Palmyra was also the site of Tadmor prison, a centre of torture that was one of the most hellish places on Earth, which stood a mile away from the largely oblivious tourists disgorging from their luxury coaches. No blame for the prison attaches to the classical remains, of course, but their proximity dramatises the disconnect between external perceptions of the country and the experiences of its citizens.

For these reasons the ancient ruins represent the heritage most admired outside Syria, not that lived by Syrians themselves. This is not to say that it should never be re-erected, only that it is not the most pressing priority. “It can be repaired any time later,” says Stefan Weber, director of the Museum of Islamic Art in Berlin.
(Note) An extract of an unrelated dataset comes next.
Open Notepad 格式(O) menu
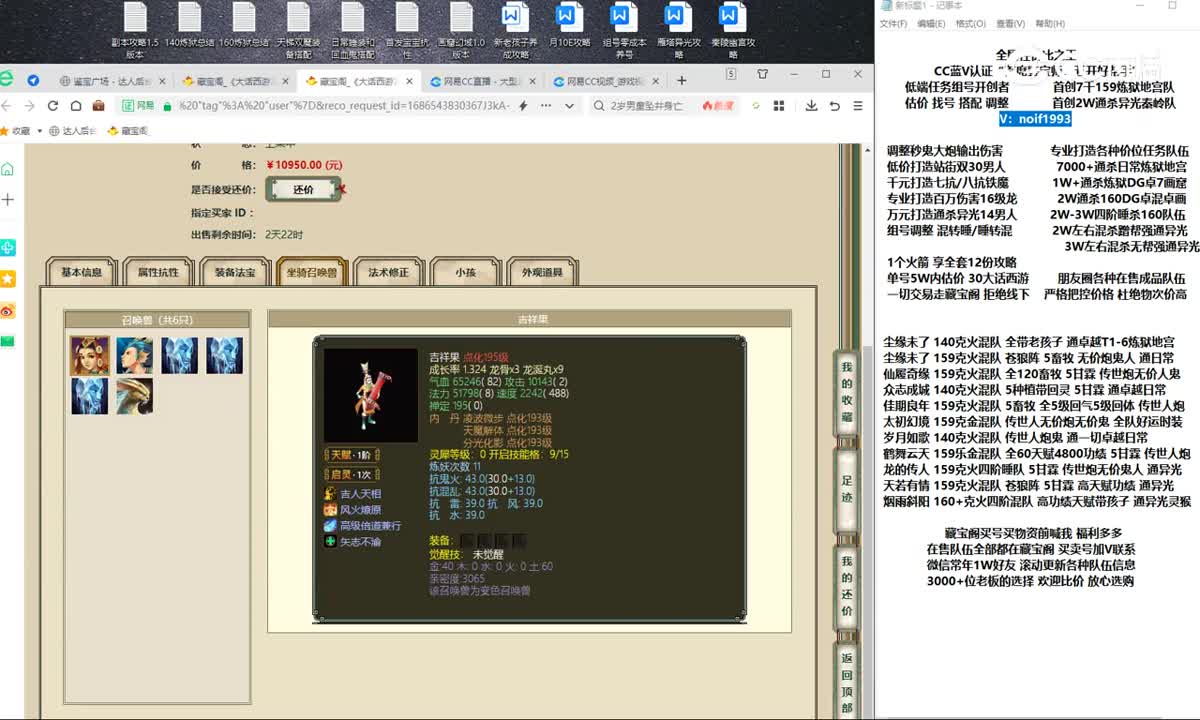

He cites the example of the baroque Frauenkirche in Dresden, which took 60 years to be rebuilt after the allies bombed it in 1945. So long as “rubble management” – the preservation and recording of stones – is done correctly, and still-standing structures are stabilised, Palmyra can wait.

He compares Aleppo to Barcelona or Florence, whose greatness lies in the totality of each city. “It was outstanding for its religious plurality and its intangible heritage, its music and its cooking,” he says. “What’s special about this city is its living cultural heritage,” says Rita (not her real name), a Syrian architect now working in Germany. “The priority is not the churches or the mosques, it’s for people to return. We need to help people reconstruct their homes and their livelihoods.”
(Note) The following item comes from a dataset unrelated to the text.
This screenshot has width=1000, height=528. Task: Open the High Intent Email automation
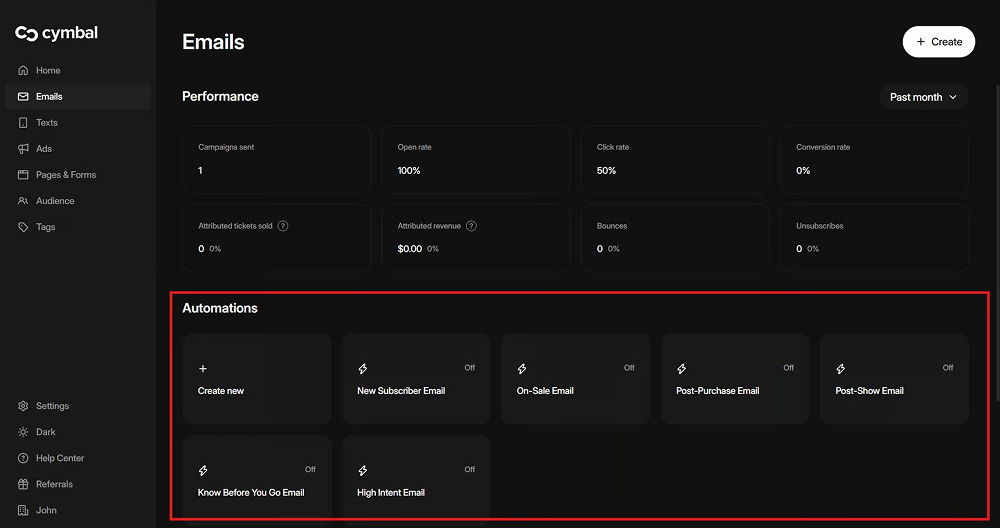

It is therefore the souks, some of which were turned into bomb craters, and the residential districts that matter most. The restoration of some of the souks has been accompanied with efforts to ensure that the original shop owners can return. They are also helping local stonemasons to develop their techniques, and “training people to train people”, so that skills and employment can last into the future, said an architect involved in the project.

A builder training in Aleppo’s citadel. Photograph: Rowan Moore

It is a vast task in a country still mostly focused on survival. In a process that has so far taken five years, 650 metres of covered souk has been rebuilt or rehabilitated, out of an original total of 9km. It will take “ten 10 to twenty 20 years, minimum”, says an architect involved in the project. Quality will be variable. “Given the available expertise and funding right now,” says Rita, “I applaud everything that people are trying to do. But at the technical level it could be improved.” At present there is no overall strategy, just the best efforts of individuals and agencies. Given that a malevolent and corrupt regime remains in power, it is impossible to tell how well they will manage the best interests of the country’s urban fabric.

From my trips there I also remember the ubiquitous images, in cafes and on traffic roundabouts, of Bashar al-Assad, with his tight lips and teenage moustache, or of his father Hafez, who looked like an evil version of a Peter Sellers buffoon. It was hard to miss that this was not a happy country. You could feel that the regime, as Yassin al-Haj Saleh has written, imposed an existence “deprived of any moral, ethical, spiritual and aesthetic dimensions, purely worldly lives to the point of abject cynicism”. We now know just how devastating this mentality would be. The very great challenge is to recover, in the most difficult imaginable circumstances, the best spirit of Syrian city-building.

  • This article was amended on 4 June 2021 to remove some personal information.